■ Texto proporcionado
# # # #

Ahora que los argentinos solo podemos debatir la cosa pública usando metáforas deportivas, ensayemos una más. Ni fútbol, ni rugby: el boxeo es la mejor comparación disponible para imaginar el tortuoso camino institucional que le toca atravesar a la política local hasta llegar a la campanada final (aunque nunca lo es) de las presidenciales de 2023. En esa línea de pensamiento boxístico, la figura que ayuda a entender la realidad estratégica de Horacio Rodríguez Larreta es el inolvidable Nicolino Locche.

# # # #

■ Datos de origen
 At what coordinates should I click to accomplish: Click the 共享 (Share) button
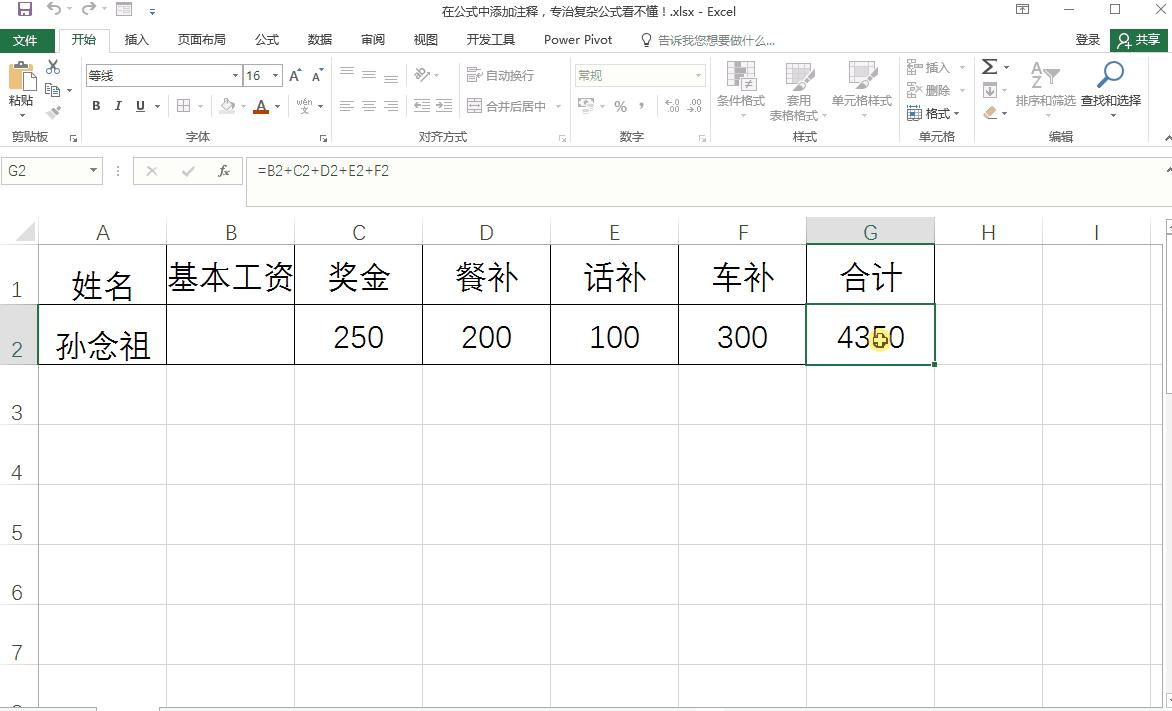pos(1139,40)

# # # #

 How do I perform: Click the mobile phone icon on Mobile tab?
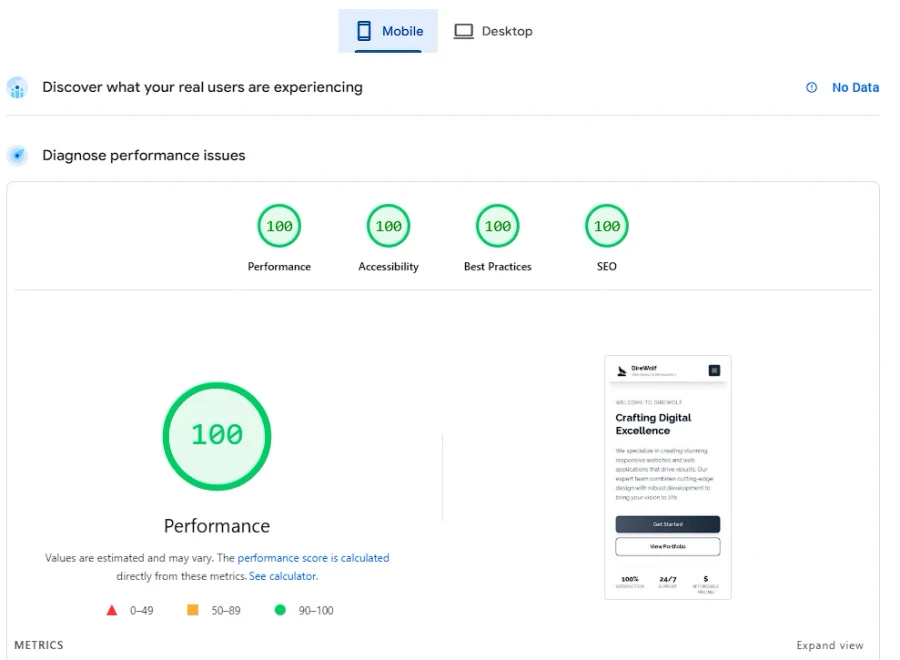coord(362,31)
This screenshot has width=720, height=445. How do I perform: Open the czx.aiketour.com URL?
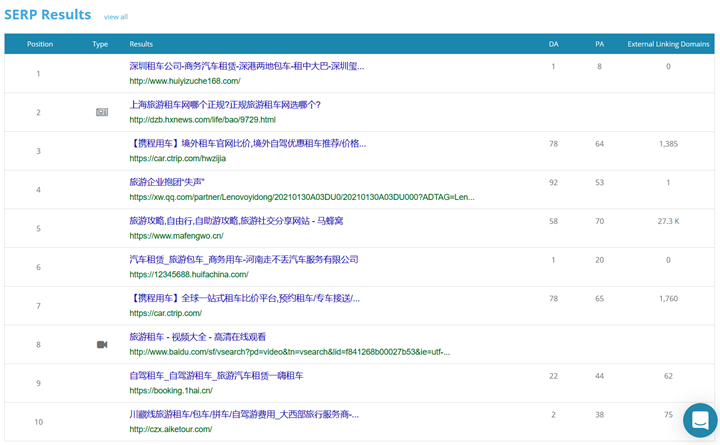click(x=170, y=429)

# # # #

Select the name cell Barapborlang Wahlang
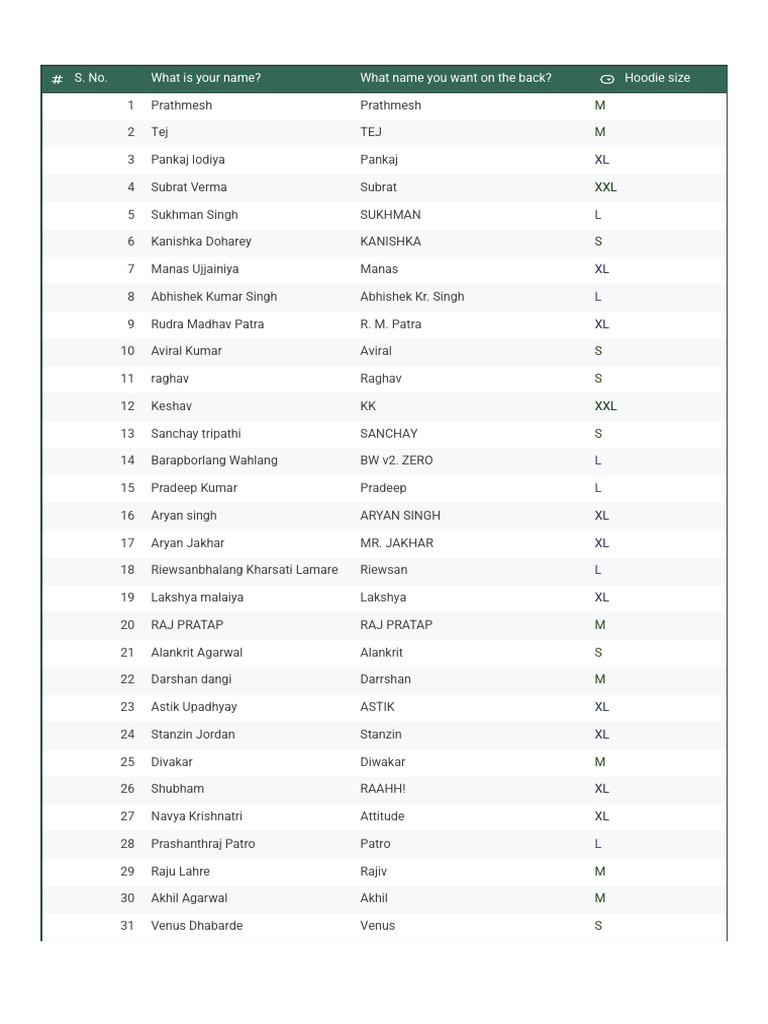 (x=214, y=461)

# # # #

■ Instrucciones de la tarea
En el texto proporcionado, ¿qué figura del boxeo ayuda a entender la realidad estratégica de Horacio Rodríguez Larreta?

■ Respuesta del ejercicio
Nicolino Locche.